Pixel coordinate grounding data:
────────────────────

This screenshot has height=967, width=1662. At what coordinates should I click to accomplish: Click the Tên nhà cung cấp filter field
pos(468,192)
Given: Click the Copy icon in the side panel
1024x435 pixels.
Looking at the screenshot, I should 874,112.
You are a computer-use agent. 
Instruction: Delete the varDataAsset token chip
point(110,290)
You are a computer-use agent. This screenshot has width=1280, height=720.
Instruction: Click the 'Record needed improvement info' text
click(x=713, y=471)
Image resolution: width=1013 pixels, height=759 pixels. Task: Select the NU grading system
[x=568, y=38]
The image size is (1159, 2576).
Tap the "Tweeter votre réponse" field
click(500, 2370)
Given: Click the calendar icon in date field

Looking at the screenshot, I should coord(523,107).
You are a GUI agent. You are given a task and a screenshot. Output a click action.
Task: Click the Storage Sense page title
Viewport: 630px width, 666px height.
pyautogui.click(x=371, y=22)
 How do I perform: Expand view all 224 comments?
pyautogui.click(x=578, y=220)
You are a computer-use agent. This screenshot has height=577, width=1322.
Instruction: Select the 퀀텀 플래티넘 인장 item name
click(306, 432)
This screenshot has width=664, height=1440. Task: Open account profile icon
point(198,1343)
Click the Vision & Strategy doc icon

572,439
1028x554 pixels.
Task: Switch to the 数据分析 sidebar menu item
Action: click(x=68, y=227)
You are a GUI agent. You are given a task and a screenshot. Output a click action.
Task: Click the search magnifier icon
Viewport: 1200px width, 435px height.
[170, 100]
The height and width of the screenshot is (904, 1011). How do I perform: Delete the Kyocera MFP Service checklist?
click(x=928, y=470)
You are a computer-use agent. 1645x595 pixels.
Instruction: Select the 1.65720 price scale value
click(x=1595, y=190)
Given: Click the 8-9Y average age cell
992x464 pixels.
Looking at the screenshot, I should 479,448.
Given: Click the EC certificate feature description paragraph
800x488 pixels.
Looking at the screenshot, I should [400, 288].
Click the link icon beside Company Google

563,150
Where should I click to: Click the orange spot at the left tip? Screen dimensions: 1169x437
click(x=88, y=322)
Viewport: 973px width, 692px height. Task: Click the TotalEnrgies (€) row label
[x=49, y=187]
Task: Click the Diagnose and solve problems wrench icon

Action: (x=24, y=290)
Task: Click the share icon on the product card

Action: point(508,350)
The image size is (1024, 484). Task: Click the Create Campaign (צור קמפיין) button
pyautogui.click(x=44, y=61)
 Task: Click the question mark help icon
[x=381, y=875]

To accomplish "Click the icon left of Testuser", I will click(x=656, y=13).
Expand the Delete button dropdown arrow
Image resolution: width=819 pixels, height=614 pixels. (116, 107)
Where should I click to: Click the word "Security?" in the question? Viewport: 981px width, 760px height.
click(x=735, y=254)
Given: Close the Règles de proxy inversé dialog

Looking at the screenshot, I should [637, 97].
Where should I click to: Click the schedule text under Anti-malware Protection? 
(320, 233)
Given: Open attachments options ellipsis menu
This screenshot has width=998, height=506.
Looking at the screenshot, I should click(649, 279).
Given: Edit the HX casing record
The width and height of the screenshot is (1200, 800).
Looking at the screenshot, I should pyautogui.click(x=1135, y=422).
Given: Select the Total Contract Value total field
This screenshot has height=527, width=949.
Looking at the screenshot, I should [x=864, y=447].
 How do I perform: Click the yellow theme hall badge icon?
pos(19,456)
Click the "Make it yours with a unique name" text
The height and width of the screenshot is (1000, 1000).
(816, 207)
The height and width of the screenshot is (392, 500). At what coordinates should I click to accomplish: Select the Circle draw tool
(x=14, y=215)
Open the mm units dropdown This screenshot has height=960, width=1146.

────────────────────

Work instruction
Transcribe the records from their first line. Stop after the line with "has height=577, width=1322.", including it.

Response for this exercise
This screenshot has height=967, width=1662. At what coordinates should I click to accomplish: Click the Tên nhà cung cấp filter field
pos(468,192)
Given: Click the Copy icon in the side panel
1024x435 pixels.
Looking at the screenshot, I should 874,112.
You are a computer-use agent. 
Instruction: Delete the varDataAsset token chip
point(110,290)
You are a computer-use agent. This screenshot has width=1280, height=720.
Instruction: Click the 'Record needed improvement info' text
click(x=713, y=471)
Image resolution: width=1013 pixels, height=759 pixels. Task: Select the NU grading system
[x=568, y=38]
The image size is (1159, 2576).
Tap the "Tweeter votre réponse" field
click(500, 2370)
Given: Click the calendar icon in date field

Looking at the screenshot, I should coord(523,107).
You are a GUI agent. You are given a task and a screenshot. Output a click action.
Task: Click the Storage Sense page title
Viewport: 630px width, 666px height.
pyautogui.click(x=371, y=22)
 How do I perform: Expand view all 224 comments?
pyautogui.click(x=578, y=220)
You are a computer-use agent. This screenshot has height=577, width=1322.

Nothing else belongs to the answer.